Okay, quarterly revenue and earnings reported yesterday after the market close stank up the joint. Revenue at Facebook’s parent, fell 4.5% in the quarter, a second consecutive drop in quarterly revenue to $27.7 billion. Wall Street forecasts called for $27.4 billion.
Earnings per share tanked to $1.64 versus the $1.87 a share that Wall Street had expected.
The stock closed lower by almost 25% today, October 27.
But the big problem is that everything that CEO Mark Zuckerberg and his team said yesterday points to the continued pursuit of the same strategies and tactics that got the company to this point.
For example, the reason that earnings missed forecasts so badly while revenue was in the ballpark is that expenses for the company’s drive into products for the Metaverse have soared. And, according to company statements, expenses will grow n 2023. Meta Platforms now expects total expenses for 2022 to be $85 billion to $87 billion. For 2023, that number will grow to an expected $96 billion to $101 billion. The company’s additional expenditures are expected in data centers, servers, and infrastructure, as its headcount holds steady.

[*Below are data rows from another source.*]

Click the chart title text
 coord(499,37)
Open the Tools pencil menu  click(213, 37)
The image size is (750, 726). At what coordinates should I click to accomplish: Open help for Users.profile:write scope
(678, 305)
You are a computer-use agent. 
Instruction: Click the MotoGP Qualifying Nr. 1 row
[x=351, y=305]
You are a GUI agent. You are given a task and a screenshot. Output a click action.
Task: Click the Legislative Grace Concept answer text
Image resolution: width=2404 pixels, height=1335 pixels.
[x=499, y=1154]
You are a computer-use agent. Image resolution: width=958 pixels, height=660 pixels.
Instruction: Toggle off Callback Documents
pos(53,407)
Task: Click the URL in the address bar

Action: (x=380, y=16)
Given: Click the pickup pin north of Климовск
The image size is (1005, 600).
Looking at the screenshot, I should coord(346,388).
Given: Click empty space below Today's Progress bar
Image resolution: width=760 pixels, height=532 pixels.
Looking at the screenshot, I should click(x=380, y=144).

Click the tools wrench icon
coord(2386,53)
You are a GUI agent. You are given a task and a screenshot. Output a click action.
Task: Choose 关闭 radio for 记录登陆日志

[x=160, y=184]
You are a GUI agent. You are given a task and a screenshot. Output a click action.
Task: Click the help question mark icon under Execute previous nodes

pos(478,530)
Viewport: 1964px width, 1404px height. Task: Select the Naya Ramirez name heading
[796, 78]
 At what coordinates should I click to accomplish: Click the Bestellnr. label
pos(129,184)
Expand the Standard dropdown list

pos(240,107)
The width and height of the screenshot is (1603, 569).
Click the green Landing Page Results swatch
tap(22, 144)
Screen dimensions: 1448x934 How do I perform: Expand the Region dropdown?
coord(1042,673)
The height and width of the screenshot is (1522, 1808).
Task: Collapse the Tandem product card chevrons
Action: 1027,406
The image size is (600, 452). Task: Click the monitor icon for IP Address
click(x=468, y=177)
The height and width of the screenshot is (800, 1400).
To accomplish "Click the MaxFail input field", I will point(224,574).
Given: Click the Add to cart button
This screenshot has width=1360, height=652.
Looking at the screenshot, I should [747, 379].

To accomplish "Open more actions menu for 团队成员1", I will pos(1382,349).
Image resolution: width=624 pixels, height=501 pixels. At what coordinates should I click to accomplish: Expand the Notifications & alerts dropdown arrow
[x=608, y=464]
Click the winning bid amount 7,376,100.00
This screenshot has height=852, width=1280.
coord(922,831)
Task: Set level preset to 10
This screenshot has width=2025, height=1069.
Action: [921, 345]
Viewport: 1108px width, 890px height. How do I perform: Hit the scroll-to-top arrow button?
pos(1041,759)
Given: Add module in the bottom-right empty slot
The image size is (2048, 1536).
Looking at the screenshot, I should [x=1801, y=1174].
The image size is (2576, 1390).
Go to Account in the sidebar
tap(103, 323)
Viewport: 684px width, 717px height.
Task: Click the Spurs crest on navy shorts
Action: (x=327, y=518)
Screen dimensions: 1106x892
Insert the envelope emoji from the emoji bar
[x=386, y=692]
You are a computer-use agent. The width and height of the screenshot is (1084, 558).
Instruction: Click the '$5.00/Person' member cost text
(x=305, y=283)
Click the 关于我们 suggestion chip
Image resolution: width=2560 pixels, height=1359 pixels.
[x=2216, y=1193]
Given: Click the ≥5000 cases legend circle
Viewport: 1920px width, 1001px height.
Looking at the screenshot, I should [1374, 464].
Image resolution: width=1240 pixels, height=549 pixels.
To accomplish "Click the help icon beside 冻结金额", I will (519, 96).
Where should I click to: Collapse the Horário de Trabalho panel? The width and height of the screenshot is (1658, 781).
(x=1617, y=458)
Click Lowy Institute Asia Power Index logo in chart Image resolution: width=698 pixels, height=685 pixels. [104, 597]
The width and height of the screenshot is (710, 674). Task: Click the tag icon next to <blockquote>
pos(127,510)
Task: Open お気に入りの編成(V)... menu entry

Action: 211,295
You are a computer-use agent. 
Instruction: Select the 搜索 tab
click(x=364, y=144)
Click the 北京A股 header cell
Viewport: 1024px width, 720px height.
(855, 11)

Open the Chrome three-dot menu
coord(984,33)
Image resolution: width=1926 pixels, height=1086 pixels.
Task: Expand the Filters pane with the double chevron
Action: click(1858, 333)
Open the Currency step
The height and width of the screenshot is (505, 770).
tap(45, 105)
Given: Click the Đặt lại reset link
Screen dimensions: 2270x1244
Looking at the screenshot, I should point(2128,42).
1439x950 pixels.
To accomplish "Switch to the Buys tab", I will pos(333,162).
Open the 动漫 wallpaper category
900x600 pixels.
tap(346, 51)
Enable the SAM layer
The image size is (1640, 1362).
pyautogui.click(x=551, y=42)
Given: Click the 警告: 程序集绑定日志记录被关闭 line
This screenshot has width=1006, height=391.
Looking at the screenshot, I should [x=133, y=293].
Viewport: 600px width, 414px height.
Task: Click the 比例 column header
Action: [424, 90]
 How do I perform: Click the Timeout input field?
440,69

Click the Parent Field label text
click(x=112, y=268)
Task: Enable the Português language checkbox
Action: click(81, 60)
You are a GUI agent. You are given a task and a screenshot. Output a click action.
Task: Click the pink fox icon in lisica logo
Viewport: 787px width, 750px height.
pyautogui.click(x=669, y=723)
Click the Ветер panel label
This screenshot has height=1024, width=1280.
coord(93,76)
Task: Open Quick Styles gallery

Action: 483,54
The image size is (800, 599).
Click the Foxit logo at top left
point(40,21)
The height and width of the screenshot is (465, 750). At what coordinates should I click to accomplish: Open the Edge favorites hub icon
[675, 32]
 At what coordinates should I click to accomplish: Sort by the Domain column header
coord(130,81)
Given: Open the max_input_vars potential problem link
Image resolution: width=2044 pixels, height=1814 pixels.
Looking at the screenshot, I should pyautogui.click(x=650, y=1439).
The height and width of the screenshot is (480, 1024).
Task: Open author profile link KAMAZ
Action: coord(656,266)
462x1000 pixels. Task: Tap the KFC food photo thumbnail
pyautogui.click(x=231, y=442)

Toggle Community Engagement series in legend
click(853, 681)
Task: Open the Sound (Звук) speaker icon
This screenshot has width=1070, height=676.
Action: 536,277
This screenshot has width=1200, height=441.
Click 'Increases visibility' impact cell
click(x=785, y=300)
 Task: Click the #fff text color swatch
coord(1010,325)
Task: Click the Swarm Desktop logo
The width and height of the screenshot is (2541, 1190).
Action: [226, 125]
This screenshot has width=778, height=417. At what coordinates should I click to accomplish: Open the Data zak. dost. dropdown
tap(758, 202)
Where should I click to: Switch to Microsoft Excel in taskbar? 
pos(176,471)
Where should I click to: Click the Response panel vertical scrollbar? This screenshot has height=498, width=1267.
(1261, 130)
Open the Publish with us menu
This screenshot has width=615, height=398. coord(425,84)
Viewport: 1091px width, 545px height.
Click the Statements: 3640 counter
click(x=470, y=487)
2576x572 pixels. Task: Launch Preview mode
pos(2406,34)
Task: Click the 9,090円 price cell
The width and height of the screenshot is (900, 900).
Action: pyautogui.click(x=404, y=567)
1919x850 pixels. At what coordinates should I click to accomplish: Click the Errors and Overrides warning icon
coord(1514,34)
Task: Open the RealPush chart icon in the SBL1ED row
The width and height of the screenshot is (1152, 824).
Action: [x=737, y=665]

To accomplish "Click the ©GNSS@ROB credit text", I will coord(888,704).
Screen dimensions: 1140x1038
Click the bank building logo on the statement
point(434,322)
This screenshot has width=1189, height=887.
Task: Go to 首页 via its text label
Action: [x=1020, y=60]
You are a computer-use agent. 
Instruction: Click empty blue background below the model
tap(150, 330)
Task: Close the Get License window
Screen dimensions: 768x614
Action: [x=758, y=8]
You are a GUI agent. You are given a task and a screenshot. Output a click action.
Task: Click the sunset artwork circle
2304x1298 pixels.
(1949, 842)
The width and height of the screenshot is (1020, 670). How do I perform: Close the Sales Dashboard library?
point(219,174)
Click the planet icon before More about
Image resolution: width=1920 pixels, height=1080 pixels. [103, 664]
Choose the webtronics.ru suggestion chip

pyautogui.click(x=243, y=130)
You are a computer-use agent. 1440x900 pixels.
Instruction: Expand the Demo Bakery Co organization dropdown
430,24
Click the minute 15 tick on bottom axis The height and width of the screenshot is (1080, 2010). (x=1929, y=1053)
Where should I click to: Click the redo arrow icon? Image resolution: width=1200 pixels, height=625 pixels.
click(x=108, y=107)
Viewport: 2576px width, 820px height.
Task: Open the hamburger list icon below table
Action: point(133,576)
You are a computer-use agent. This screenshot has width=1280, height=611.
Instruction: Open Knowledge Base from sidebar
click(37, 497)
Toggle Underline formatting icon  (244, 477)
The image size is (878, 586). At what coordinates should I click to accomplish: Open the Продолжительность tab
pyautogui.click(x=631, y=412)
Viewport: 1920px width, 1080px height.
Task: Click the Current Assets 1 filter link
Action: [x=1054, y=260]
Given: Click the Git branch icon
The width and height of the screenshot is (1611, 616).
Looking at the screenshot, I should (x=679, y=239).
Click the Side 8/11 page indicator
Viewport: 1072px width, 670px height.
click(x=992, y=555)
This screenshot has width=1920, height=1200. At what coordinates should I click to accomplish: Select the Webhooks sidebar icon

That surge in expenses comes at an “awkward” time because Meta Platforms told Wall Street to expect revenue to dip again in the fourth quarter. The company cut its revenue forecast to the low end of the consensus among Wall Street analysts. Free cash flow has all but disappeared. Over the past four quarters, it has ebbed from $12.6 billion to $8.5 billion, $4.5 billion, and finally to $173 million in the most recent quarter.
It would be a big enough challenge if the company’s core business was in good shape as it spent billions on building the Metaverse. But it’s not. Meta Platforms is facing the pressure that other Internet companies dependent on advertising are facing. But it has also generated some of its own unique problems. For example, “Reels,” short-form videos on Instagram intended to compete with TikTok looks to be cannibalizing revenue from other ad spaces that show higher rates of monetization. Right now Reels was a drag of an estimated $500 million in the third quarter and CEO Zuckerberg said it could be as much as 18 months before that changes.
Investors need to ask themselves what it would take for Meta Platforms to change course–by fixing its core Facebook and Instagram businesses and by developing a credible plan for revenue from the Metaverse that doesn’t require years of open-ended spending. Looking at Metaverse competitors, such as Roblox (RBLX), and potential competitors such as Disney (DIS), Meta Platforms doesn’t seem to be getting good value for all its spending.
As soon as you ask this question, investors run right into what I’d call the Mark Zuckerberg problem. Due to the company’s stock structure, Zuckerberg is in control of Meta Platforms for as long as he wants to be. And he can pursue his Metaverse dreams with as much company money as he deems fit.
Quite frankly, I’m not sure if I’d believe him if Zuckerberg said tomorrow that he’s seen the error in his strategy and is taking the company on a conservative course that preserves cash and grows the core business. The departure of long-time chief operating officer Sheryl Sandberg doesn’t add to my confidence in management at Meta Platforms.
But I am sure that absent that “road to Damascus” moment, I’m looking for things to get worse at Meta Platforms before they get better.